## ASSIGNMENT
Only the lines from the one containing "This screenshot has width=924, height=694." through the end of the records should be retyped, exactly and including both ends; pictures stay out.

─── SOURCE MATERIAL ───

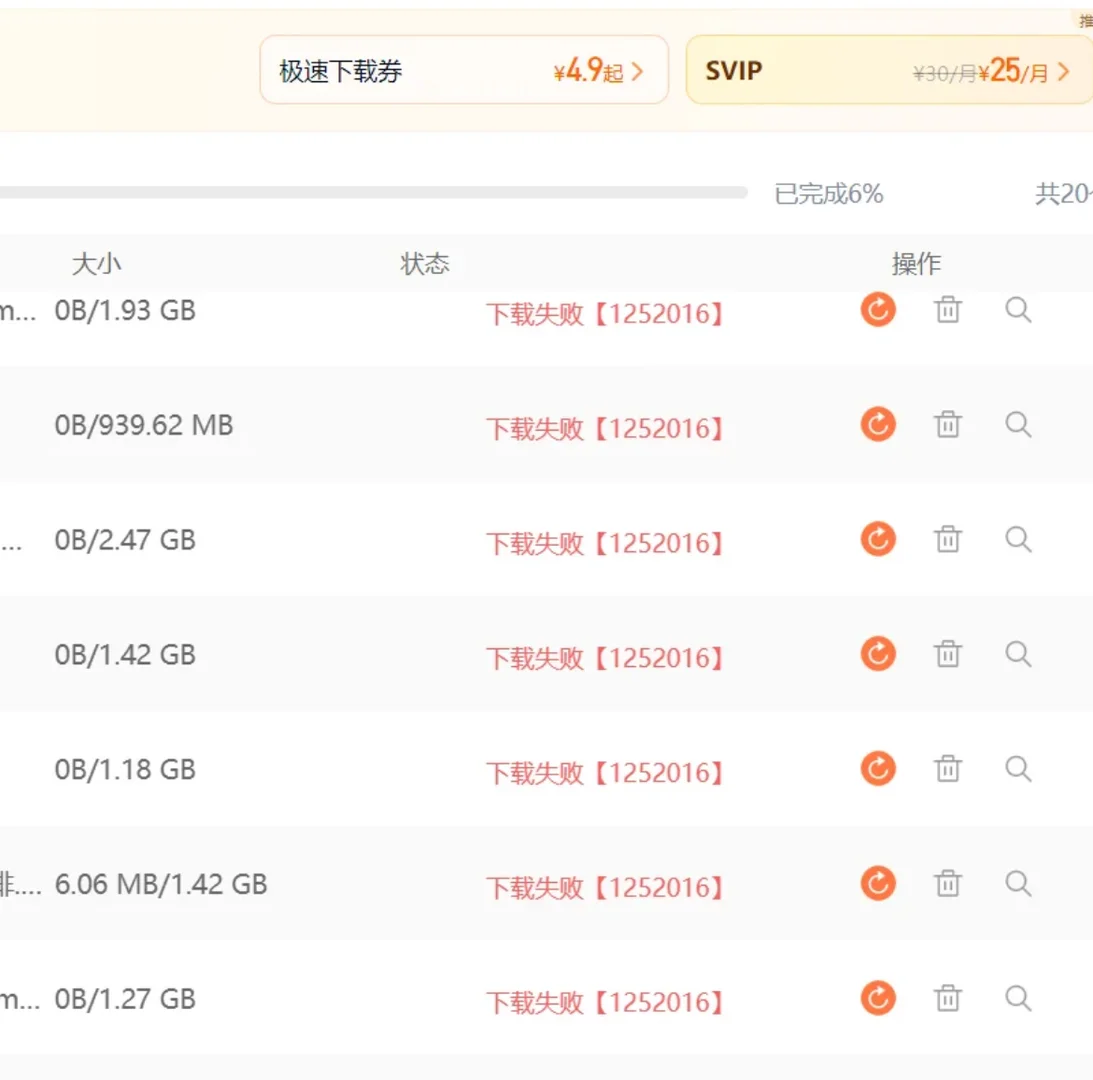Open SVIP pricing via its arrow chevron
Viewport: 1093px width, 1080px height.
coord(1062,70)
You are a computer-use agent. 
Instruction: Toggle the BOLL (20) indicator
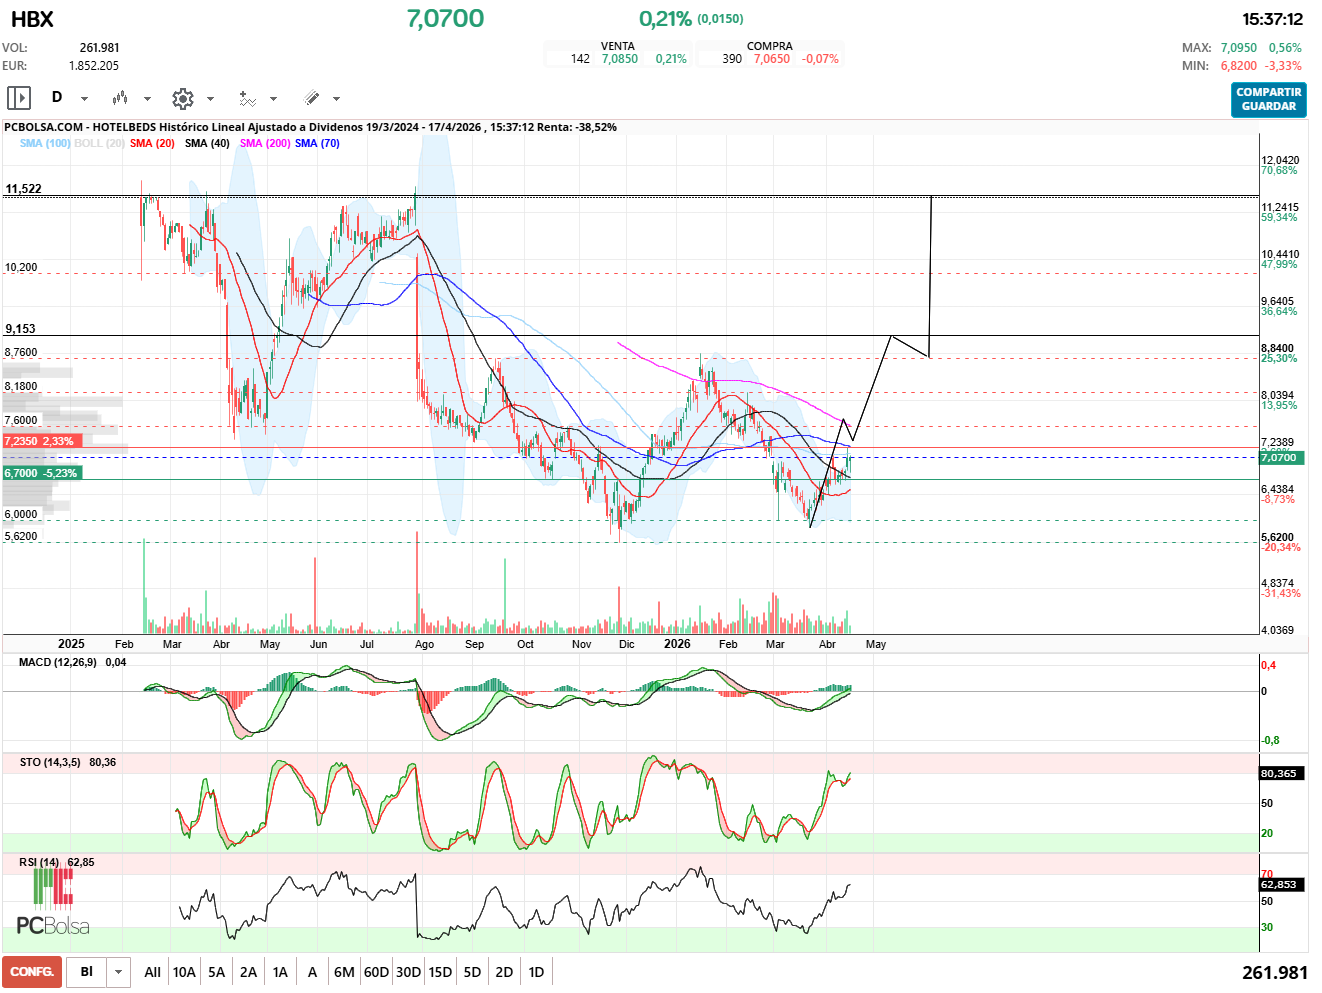[99, 143]
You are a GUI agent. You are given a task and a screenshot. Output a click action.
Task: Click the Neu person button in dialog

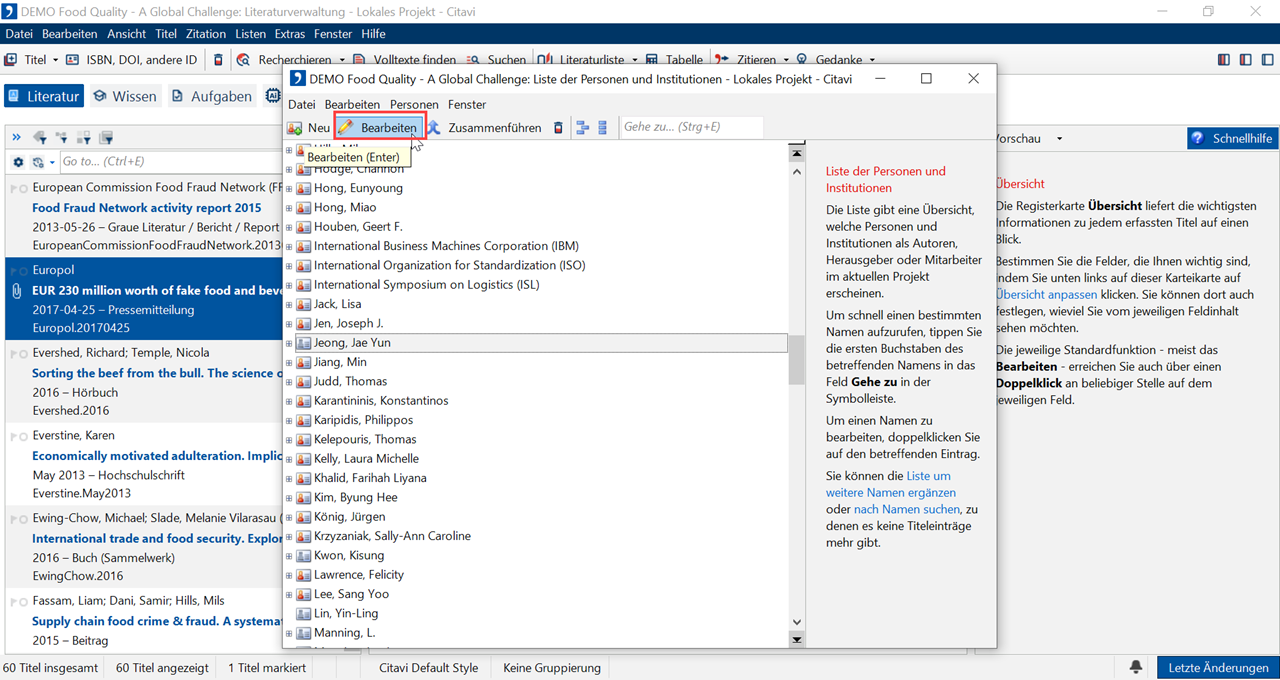tap(308, 128)
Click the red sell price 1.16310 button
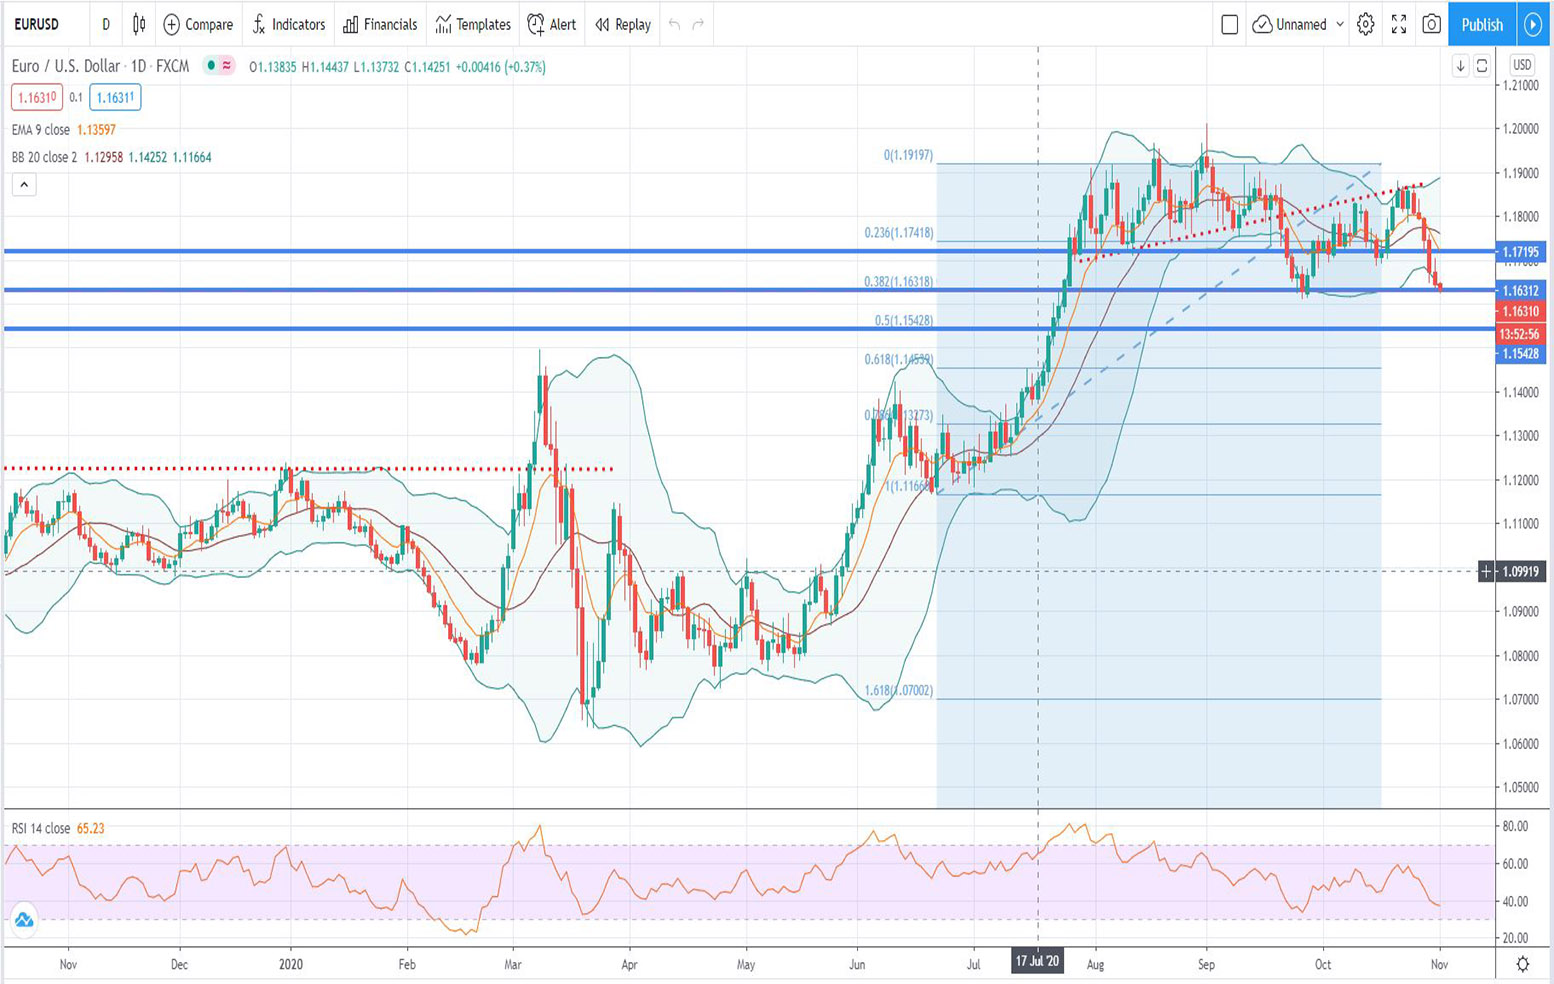This screenshot has width=1554, height=984. (37, 97)
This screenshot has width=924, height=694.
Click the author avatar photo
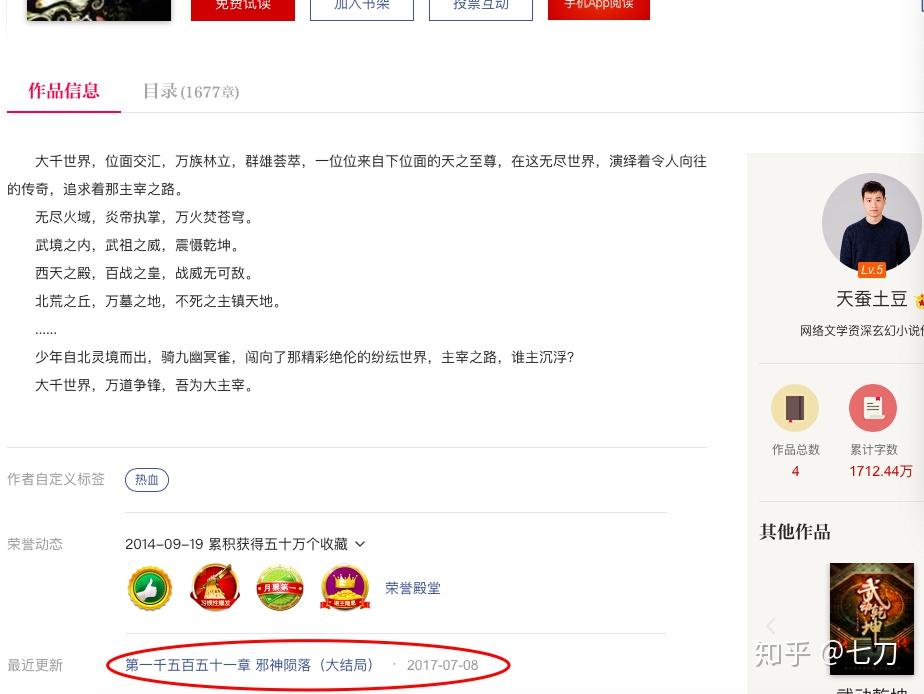872,223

───

## SOLUTION TO THIS TASK
This screenshot has width=924, height=694.
Click the author avatar photo
872,223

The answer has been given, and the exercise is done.